工藤紀子さんからのメッセージ
本には心と体の地図を広げる魔法の力があります。感情の機微を知り、描写にときめき、命を想像する時間は一生の宝物です。思い通りにいかない日も、本が親子を優しくつないでくれます。素敵な出会いを探しに、本屋へ出かけませんか。
工藤紀子さんお薦めの本
『できるかな?人体おもしろチャレンジ 新発見!
人間の脳・神経・反射のはなし』坂井建雄・ 監
えほんの杜 1650円
からだは難しいものではなく、触れて動かして感じるもの。遊びながら脳や神経のはたらきを知るうちに、「からだってすごい!」という実感が芽生えます。命の素晴らしさに気づく体験が、子どもの自己肯定感を育む力となります。
『いまの きもちは どんないろ?』えがしらみちこ
KADOKAWA 1320円
うれしい、かなしい、モヤモヤ。形のない感情を色にたとえると、不思議と話しやすくなる。「今日の気持ちは何色?」。その問いかけが、親子の心を近づける。自分の心と丁寧に向き合う習慣が、健やかな精神の土台を優しく支えてくれます。

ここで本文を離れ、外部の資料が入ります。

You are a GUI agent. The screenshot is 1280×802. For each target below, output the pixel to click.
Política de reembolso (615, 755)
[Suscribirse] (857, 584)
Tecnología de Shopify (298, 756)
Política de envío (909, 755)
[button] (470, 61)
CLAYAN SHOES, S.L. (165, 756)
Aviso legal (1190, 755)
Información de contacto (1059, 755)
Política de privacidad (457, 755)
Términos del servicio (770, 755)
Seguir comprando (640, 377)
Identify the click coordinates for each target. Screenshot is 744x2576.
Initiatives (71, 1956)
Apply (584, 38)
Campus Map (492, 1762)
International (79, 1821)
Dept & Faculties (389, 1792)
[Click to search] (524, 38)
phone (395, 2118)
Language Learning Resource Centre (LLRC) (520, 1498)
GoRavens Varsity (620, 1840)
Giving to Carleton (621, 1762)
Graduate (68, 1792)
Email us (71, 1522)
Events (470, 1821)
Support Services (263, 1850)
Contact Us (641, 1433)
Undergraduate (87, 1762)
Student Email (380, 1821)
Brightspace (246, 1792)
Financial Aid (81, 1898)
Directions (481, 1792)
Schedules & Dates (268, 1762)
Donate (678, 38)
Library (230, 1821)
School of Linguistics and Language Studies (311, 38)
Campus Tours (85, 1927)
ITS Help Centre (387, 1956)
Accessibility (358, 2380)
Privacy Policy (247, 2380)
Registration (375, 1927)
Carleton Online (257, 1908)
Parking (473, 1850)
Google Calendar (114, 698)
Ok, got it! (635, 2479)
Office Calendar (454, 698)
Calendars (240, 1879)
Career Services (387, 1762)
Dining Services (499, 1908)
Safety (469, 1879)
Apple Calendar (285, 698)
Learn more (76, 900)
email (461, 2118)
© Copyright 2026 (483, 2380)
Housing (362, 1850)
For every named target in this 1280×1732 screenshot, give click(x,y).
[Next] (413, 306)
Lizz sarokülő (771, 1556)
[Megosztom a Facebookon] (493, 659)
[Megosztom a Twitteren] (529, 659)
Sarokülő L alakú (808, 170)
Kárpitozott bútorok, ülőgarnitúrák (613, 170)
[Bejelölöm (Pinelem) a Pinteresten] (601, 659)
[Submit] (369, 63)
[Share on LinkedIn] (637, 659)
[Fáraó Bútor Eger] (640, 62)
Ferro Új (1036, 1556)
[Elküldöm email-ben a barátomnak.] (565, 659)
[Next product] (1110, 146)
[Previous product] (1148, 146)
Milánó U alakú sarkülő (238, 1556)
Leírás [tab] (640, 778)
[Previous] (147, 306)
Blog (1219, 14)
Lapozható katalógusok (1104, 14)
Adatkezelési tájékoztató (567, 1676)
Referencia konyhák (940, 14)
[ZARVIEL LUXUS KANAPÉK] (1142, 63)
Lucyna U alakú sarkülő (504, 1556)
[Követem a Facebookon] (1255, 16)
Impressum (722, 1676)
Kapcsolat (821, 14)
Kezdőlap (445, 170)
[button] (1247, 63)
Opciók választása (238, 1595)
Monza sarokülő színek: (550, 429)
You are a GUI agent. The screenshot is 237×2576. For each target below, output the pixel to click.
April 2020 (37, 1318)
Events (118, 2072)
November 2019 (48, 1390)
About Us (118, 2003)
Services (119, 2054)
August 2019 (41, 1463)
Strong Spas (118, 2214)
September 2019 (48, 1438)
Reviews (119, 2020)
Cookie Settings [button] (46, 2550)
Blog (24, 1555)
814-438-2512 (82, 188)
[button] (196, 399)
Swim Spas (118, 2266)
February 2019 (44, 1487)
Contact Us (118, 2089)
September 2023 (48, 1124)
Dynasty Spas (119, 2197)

『かこさとし からだの本3 むしばミュータンスのぼうけん』かこさとし
童心社 1650円
むしば菌の世界をのぞくと、歯みがきの意味がぐっと身近になります。単に怖がらせるのではなく、「知ることで自分を守れる」と教えてくれる物語。毎日の何げない習慣が、未来の健康を形づくる大切な一歩だと親子で再確認できる一冊。
『このあと どうしちゃおう』ヨシタケシンスケ
ブロンズ新社 1650円
「その先」を自由に想像することは、今を大切に生きること。死というテーマをユーモアで包み込み、命について自然に語り合うきっかけをくれます。答えのない問いを親子で味わう時間が、今日という日を愛(いと)おしくしてくれます。